Regular Expressions to match one or multiple words separated by space


(Jayant Singh) #1

Dear colleagues,
I am trying to write regex, that can match one word with uppercase letters or multiple words, separated by whitespace. Here is my attempt:

matches('[[A-Z]+(\s)?]+',string)

My attempt is to make space optional, if we only have one word. But it is failing for multiple words, which is undesirable. Help is greatly appreciated.thanks


(Maksim Zhelyazkov) #2

Hello Jayant,

If I understand you correctly you want to match one word with uppercase letters or multiple words with uppercase letters, separated by whitespace? In that case you can use the following regex:

matches('[[A-Z]+[\\s]?]+',string)

Please, let me know if this was helpful.

Regards,
Maksim


(Jayant Singh) #3

That helps. may I know why do we need to escape the whitespace character, \s
In my knowledge, when we put \s inside square brackets, it is automatically treated as a literal character.

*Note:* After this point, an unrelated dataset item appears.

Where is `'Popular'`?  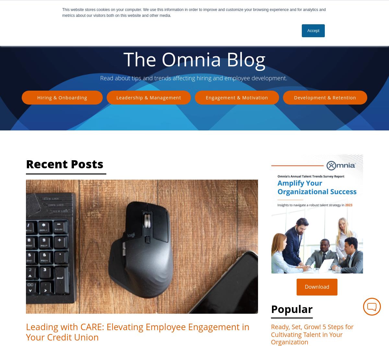 'Popular' is located at coordinates (292, 308). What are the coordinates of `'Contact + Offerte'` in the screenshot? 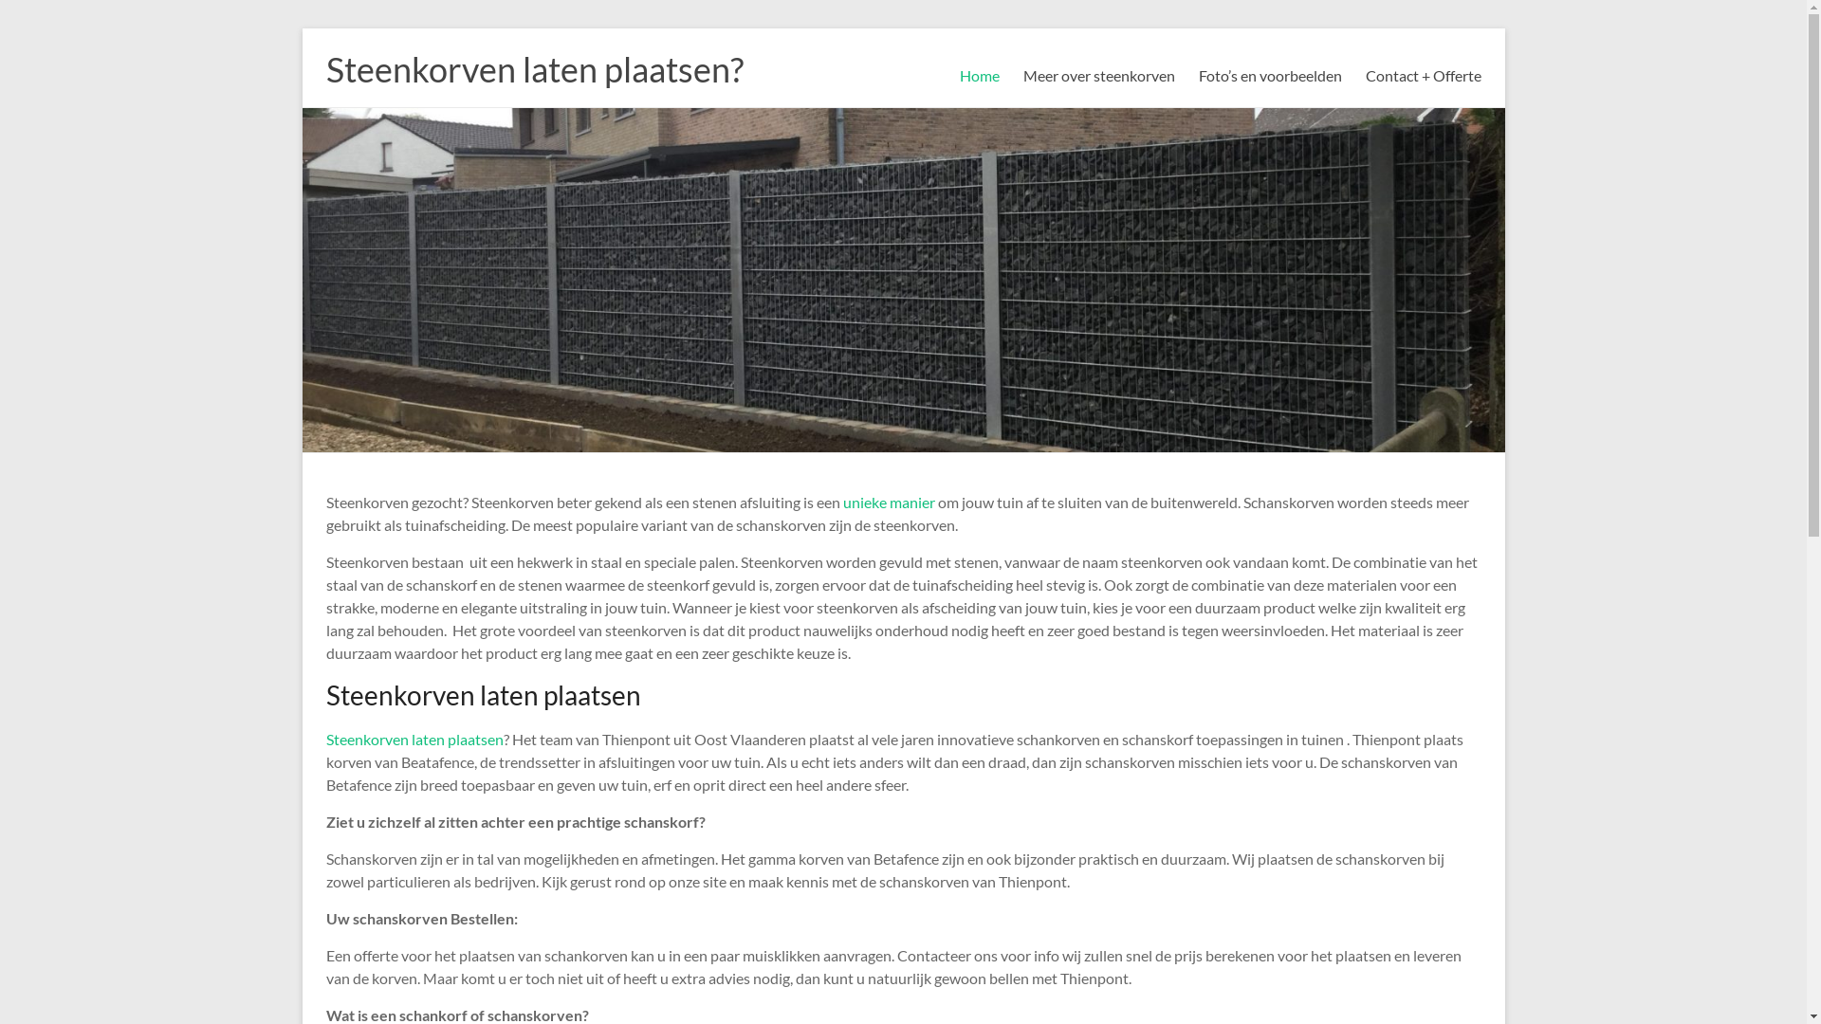 It's located at (1424, 75).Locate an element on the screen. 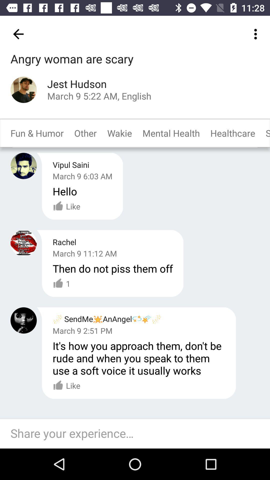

kindly correct me if I am wrong.


(Maksim Zhelyazkov) #4

Dear Jayant,
In a lot of programming languages like Java the “\” is used as an escape character and thus requires two backslash characters after each other in order to insert a single backslash character into the string. If you write a single “\” your regex would be invalid. So if you use characters like “\”, “-”, “^” you have to escape them.

Kind Regards,
Maksim


(Jayant Singh) #5

Thanks for your feedback. Sorry if I could not clarify my question.
Actually, my question is about the expression [\\s]?. It seems we are escaping white space here. In my knowledge, \s denotes white space and we have a backslash \ preceding it.

Can you kindly clarify why we are escaping a whitespace character here? Will just putting \s be wrong?

Thanks in advance.


(Maksim Zhelyazkov) #6

Dear Jayant,

Our regular expression syntax follows the rules used in Java. In Java when you have two backslashes Java interprets the two backslashes as an escaped Java String Character, after which only one backslash is left -> “\\” means “\”. If you have only one backslash it means you are escaping the symbol that follows.

Regards,

Maksim